## [Exercise requirements]
A - In the interview, how did the speaker's parents close their deal with the German landlord?
B - Please explain, using the interview, why the speaker says moving every three years kept them from becoming stagnant.

***** Source *****

Then you get there, you're real tired, you don't know what's going on with the time. You're wide awake, it's midnight, now it's during the day and you're tired because of the time change and now you're barely understanding any of the culture. But it was such a good culture shock for me that I believe that that has so much to do with how I operate today, if I should say, just being around so many different cultures, being around there, having to learn maybe a little bit of a different language, having to see the difference in body language, how you talk, how all of that stuff works, I think it's kind of giving me a little bit of edge, even coming back to the States and we've been there twice, right, coming back to the States and actually being able to operate here.

Christina McKelvy:

Provide some more examples of how that experience has influenced you today.

Brittian Rivington:

Oh for sure, like I'll give you one. That was actually the second time we were in Germany and it actually opened me up and this is how it was kind of raised right, like your word is everything your reputation. I care of yourself. Are you doing what you're saying you're gonna do? And one of those things I saw was we were living on the Germany economy, so we were on the actual military base and when my parents went and made any type of business deal with our landlord they were the straight old German people. I mean, they didn't speak a lick of English. I don't even know how they negotiated, how much they were gonna pay and all that stuff, but I remember them just shaking hands and that was a done deal for three years. They knew we were gonna live there, they knew we were gonna buy wood from them, they knew we were gonna buy the oil for the furnace in our house. And just seeing like actual interactions like that with people started making me think that that's how it should be all the time. When you say you're gonna do something, when you're gonna go and do something, you actually fully execute it and it's off.

Brittian Rivington:

Just a lot of verbal Nowadays, a lot of things are contracts, you gotta make sure everything you know the eyes are gotta tease across. But a lot of that, and I think that a lot of the spirit there too, whenever I was in Europe, was, I mean, the holiday season. Man, it is insane to see the holiday season here the Christmas markets, the food, the smells, it's freezing, cold but everyone's still out having a good time. You know the October Fest. There's just so many different things. But those examples of seeing a different culture and then actually coming back us moving every three years like that and reestablishing ourselves, it made a. I had to adapt to the situation. So it wasn't just something you can go on and be the same person. You had to kind of change maybe a little bit of what you did, maybe wrong and right, in that base, and now it's time to go to a new place and you get to kind of redefine yourself. So I think that that constant every three years of changing forced me into the person I am today and it keeps me from being stagnant in my own life, right Like I never want to be the same person over and over and over. I want to have the basics of being the same person, but I also want to know that there's a better version of me out there. There's not always going to be this same version and my happiness is not going to be the same as it is today, as maybe as it is tomorrow and it could be even better tomorrow as far as actually looking at it.

***** Raw records *****

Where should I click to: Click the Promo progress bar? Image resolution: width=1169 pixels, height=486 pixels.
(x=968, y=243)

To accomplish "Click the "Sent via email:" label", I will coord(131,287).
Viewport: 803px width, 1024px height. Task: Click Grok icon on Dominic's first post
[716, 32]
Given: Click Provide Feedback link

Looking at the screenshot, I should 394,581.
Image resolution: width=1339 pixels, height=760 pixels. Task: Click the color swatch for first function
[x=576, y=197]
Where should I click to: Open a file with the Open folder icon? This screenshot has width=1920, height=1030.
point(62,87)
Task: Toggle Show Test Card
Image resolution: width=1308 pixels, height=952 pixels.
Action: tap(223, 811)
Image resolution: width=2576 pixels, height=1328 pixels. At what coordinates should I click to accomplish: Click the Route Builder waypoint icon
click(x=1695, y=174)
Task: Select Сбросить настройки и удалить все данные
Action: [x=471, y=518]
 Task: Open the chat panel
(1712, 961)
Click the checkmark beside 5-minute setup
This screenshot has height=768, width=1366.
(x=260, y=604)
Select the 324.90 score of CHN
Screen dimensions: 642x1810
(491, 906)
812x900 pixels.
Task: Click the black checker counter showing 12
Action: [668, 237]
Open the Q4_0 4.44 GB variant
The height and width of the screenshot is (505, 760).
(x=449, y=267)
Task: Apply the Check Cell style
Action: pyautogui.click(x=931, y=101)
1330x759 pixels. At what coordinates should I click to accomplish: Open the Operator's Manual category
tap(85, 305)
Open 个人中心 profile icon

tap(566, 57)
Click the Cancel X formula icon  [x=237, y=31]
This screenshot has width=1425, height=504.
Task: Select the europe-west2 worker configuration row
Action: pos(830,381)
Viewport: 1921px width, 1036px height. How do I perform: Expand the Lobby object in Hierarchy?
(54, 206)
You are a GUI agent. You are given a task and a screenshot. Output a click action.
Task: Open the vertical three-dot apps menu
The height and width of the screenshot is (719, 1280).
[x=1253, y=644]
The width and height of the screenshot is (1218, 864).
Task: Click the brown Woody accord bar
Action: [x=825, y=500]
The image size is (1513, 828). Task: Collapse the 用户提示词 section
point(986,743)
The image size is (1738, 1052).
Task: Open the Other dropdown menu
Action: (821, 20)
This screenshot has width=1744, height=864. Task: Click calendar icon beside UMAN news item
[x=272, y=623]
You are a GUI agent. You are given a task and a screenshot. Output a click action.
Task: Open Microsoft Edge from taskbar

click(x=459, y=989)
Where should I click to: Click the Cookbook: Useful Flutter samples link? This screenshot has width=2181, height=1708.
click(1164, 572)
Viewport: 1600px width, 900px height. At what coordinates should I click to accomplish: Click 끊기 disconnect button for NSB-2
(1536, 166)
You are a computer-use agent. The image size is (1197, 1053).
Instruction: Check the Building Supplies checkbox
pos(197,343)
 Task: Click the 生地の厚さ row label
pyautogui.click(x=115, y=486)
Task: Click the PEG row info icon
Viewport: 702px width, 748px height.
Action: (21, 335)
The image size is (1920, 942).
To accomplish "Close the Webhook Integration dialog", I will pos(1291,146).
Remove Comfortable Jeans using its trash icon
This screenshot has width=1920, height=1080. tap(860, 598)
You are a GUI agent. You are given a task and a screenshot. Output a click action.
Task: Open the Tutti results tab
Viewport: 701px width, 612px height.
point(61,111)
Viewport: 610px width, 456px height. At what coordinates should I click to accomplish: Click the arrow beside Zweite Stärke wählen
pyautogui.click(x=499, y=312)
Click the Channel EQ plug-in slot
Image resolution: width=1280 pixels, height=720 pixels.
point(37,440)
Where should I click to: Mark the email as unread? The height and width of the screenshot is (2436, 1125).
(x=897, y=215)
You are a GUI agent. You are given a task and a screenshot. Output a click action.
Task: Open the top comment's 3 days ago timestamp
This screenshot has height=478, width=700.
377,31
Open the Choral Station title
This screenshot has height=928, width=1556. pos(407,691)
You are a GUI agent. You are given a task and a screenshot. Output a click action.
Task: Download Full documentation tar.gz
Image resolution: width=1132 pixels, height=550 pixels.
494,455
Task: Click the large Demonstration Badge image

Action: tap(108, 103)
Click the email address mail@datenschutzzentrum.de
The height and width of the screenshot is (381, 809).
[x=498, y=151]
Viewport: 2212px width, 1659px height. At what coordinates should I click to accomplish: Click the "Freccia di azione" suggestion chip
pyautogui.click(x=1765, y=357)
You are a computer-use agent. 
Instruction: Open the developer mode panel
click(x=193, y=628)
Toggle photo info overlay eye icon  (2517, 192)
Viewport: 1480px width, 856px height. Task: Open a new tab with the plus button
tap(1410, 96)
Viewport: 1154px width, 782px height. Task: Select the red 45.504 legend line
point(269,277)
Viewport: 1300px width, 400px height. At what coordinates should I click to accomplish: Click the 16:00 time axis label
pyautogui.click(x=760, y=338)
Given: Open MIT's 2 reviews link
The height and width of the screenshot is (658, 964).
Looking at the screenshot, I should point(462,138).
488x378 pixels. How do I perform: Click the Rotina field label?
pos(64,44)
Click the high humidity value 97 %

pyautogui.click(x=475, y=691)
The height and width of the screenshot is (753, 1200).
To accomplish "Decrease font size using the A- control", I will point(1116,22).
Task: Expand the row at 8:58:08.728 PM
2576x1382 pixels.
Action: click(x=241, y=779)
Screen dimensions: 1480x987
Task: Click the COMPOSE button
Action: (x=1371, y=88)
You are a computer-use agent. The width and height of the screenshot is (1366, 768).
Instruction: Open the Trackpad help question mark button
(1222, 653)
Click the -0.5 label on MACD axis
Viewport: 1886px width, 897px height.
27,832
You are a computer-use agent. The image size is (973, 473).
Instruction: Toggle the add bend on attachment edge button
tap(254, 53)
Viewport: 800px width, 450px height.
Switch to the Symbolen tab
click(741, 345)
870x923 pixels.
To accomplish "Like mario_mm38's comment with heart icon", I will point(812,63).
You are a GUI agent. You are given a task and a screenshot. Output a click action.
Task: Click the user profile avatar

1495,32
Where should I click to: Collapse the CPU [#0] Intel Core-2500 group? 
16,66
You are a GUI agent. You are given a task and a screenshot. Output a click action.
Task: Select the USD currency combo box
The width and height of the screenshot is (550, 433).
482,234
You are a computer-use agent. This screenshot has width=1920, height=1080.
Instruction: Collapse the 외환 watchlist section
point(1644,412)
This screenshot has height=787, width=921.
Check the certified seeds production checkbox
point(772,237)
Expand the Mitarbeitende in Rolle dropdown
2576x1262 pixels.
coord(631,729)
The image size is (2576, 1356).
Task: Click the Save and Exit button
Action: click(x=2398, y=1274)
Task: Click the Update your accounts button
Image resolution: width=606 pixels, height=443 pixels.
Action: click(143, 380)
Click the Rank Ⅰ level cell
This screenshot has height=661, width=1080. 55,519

*****

## [Answers per task]
A - They shook hands, and that settled it for three years.

B - Each move to a new place meant adapting to the situation and getting to redefine oneself instead of staying the same person. That constant change every three years forced the speaker into the person they are today.